An international team of astronomers says it has spotted the most distant spiral galaxy yet known. They used the Webb space telescope to capture this galaxy as it existed just 1 billion years after the Big Bang. They said on April 16, 2025, that it might be a peek at what our home galaxy, the spiral-shaped Milky Way, looked like in the early universe.
Originally, astronomers thought spiral galaxies grew over billions of years from chaotic, irregular masses. But with more and more evidence mounting, it appears that galaxies like our Milky Way obtained their spiral structure much earlier than once thought.
The astronomers are calling this galaxy Zhúlóng, a name meaning Torch Dragon in Chinese mythology. As lead author Mengyuan Xiao of the University of Geneva explained:
In the myth, Zhúlóng is a powerful red solar dragon that creates day and night by opening and closing its eyes, symbolizing light and cosmic time.
The scientists published their peer-reviewed research in the journal Astronomy & Astrophysics on April 16, 2025.
Similarities to the Milky Way
The universe is nearly 14 billion years old. And we see Torch Dragon as it was 1 billion years after the Big Bang, or close to 13 billion years ago. Its light has traveled so far for so long across the universe to reach us that it has redshifted – or moved toward the red end of the spectrum – to a high degree. In fact, it has a redshift of 5.2, which makes it the highest redshift for any candidate spiral galaxy yet.

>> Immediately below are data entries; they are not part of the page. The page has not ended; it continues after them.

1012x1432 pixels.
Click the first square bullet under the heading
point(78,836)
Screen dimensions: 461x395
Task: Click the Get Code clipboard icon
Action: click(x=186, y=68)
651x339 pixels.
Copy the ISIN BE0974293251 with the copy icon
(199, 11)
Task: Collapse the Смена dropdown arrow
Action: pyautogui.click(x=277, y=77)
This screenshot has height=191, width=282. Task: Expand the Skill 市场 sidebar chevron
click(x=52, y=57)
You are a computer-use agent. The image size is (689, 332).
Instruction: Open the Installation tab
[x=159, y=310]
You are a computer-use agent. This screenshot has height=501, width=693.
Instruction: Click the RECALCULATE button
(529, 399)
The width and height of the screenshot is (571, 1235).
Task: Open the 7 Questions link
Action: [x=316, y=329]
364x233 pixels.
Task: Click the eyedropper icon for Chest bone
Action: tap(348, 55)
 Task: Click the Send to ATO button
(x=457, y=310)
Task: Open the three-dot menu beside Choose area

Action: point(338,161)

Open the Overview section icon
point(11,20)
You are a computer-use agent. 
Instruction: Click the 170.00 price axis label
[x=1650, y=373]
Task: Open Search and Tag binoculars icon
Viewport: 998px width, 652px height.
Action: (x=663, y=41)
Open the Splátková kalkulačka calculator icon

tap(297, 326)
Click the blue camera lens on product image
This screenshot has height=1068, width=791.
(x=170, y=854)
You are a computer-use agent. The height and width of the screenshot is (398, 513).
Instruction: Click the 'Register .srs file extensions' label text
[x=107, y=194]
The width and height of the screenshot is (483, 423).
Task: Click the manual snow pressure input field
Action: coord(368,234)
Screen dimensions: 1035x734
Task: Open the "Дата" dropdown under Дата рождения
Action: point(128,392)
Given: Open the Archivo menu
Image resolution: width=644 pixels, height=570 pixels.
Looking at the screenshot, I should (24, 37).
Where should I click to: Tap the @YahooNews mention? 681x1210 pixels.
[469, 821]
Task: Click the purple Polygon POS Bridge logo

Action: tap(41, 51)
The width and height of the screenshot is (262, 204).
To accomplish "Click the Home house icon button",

Despite what must be the galaxy’s young age, the researchers said it already shows:
a surprisingly mature structure: a central old bulge, a large star-forming disk, and spiral arms … features typically seen in nearby galaxies.
Xiao said:
What makes Zhúlóng [Torch Dragon] stand out is just how much it resembles the Milky Way in shape, size and stellar mass.
The Milky Way spans about 100,000 light-years across, comparable to Torch Dragon’s 60,000 light-years. And the newly discovered galaxy has more than 100 billion solar masses in stars. The scientists called it one of the most compelling analogues for our galaxy ever found so early in the universe.
Co-author Christina Williams of NSF NOIRLab said:
It is really exciting that this galaxy resembles a grand-design spiral galaxy like our Milky Way. It is generally thought that it takes billions of years for this structure to form in galaxies, but Zhúlóng shows that this could also happen in only one billion years.
What’s next?
The researchers found this galaxy in a wide-area survey, which Williams said:
… is essential for discovering massive galaxies, as they are incredibly rare.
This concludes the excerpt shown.